Plus fondamentalement, la longévité de L’Action nationale tient à ce qu’elle est une institution, comme y insiste Ferretti – une institution de la référence, je préciserais. Il restait clair depuis les États généraux que la nation ne recouvrait pas la communauté des citoyens, que c’était « une communauté d’origine, y compris par greffon » (p. 63). Le président de la Ligue, Denis Monière, n’en propose pas moins en 1995 que la souveraineté rendra possible « une société où tous les citoyens, sans distinction, seront simplement membres d’une nouvelle nation, la nation québécoise » (p. 142). Cette confusion, entretenue par divers éminents intellectuels dans l’idée de rallier les « non ethniques » au projet souverainiste, ne s’implantera pas à la revue. On insistera plutôt, contre la dominante idéologie multiculturelle, qu’« une nation, c’est avant tout une culture, pas une ethnie » (p. 172). (Plus fondamentalement, c’est une historicité, que j’appellerais « québéquienne », pour éviter la confusion avec la politie québécoise.)

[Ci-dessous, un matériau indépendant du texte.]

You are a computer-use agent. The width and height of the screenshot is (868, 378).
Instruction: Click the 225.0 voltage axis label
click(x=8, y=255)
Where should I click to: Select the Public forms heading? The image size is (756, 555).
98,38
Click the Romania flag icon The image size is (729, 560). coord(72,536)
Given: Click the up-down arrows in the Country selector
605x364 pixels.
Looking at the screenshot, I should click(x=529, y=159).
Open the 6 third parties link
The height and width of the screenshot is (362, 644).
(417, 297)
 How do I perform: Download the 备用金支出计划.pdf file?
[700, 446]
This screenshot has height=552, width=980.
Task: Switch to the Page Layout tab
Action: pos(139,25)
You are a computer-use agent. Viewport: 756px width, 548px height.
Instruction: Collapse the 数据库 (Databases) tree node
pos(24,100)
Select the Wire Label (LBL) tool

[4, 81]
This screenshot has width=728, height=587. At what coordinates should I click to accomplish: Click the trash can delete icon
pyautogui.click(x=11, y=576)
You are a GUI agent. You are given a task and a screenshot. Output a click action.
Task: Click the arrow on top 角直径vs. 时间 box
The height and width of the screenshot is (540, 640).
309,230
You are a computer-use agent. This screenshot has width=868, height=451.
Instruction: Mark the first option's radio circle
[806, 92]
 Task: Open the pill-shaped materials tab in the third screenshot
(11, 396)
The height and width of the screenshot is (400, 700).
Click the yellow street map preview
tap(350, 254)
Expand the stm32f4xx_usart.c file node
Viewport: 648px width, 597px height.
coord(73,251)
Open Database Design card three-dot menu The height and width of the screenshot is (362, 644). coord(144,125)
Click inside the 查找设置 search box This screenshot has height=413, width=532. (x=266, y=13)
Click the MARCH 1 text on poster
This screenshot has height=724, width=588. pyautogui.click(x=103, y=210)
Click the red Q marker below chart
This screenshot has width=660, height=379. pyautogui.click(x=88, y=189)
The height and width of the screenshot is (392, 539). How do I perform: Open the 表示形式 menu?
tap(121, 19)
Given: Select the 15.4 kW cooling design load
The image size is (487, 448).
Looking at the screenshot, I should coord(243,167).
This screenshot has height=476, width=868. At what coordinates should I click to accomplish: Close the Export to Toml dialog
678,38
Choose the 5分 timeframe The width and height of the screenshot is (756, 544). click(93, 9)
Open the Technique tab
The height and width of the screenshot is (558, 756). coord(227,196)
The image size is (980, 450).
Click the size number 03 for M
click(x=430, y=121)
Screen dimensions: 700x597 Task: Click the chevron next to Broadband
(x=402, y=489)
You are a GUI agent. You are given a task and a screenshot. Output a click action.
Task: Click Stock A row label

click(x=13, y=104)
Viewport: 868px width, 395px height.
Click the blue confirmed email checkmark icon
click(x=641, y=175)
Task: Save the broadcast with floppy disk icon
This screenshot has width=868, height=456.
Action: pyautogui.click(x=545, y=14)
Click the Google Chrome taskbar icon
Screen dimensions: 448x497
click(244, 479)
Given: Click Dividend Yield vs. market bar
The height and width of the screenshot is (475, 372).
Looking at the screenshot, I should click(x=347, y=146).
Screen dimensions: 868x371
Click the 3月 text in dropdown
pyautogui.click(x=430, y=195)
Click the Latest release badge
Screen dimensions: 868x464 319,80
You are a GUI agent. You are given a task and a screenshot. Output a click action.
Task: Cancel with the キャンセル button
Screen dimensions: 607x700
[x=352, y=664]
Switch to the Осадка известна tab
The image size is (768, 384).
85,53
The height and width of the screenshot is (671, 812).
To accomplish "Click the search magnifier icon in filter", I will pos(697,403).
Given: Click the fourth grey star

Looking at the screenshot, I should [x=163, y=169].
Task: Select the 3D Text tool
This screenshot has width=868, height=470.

L’Action nationale est une revue généraliste qui accueille des divergences de points de vue. Sous l’éclairage de l’idée nationale, elle aborde un large éventail de questions, dont celles qui intéressent le plus les lecteurs au début du siècle sont la souveraineté, la politique québécoise, la langue, l’histoire, les relations internationales et l’économie, secondairement « les thèmes plus sociaux, tels que l’environnement, l’immigration ou la santé » (p. 199). L’idée de société coopérative, cheval de bataille de François-Albert Angers au titre de troisième voie entre capitalisme et communisme, s’est élargie au principe de « mettre l’économie au service des hommes plutôt qu’au service de l’argent » (p. 61). Rosaire Morin s’en prend à la domination financière : « Les finances canadiennes ratissent l’épargne québécoise, mais ne retournent presque rien » (p. 127). En 1990, il entreprend une vaste enquête sur l’épargne, « la revue contre la finance torontoise et l’inconscience québécoise (p. 175), d’où il ressort que « la finance canadienne boycotte le Québec [...] la libre circulation est à sens unique » (p. 177). Plus visible est la guerre menée par Ottawa, qui s’intensifie au fil des ans, notamment par l’invasion tranquille de ses champs de compétence. « Entre 2008 et 2017, L’Action nationale fait voir la domination renouvelée sur le Québec qu’exige la construction nationale du Canada » (p. 229). Dès la crise d’Octobre, la revue avait pris position pour la souveraineté et l’idée d’une Assemblée constituante en vue d’un projet de Constitution est revenue sporadiquement dans ses pages. Ferretti termine conséquemment son récit sous le leitmotiv « pourquoi l’indépendance? » et avec pour réponse finale celle de Laplante : « Il faut dire la vérité aux Québécois : s’ils ne sortent pas du Canada, le Canada les dépouillera d’eux-mêmes. » (p. 265). (N’est-ce pas déjà bien avancé et sans doute irréversible?)

De la belle ouvrage de mémoire institutionnelle. Elle risque cependant de mal rejoindre le grand public, qui y trouverait pourtant de quoi se réchauffer les ardeurs souverainistes et l’indignation contre le génocide en douce[1] orchestré par Ottawa au nom de la raison d’État. Il y faudrait peut-être une version vulgarisée, comme aux beaux jours des États généraux, qui insisterait moins sur les travaux et les jours que sur « la vérité qu’il faut dire aux Québécois ».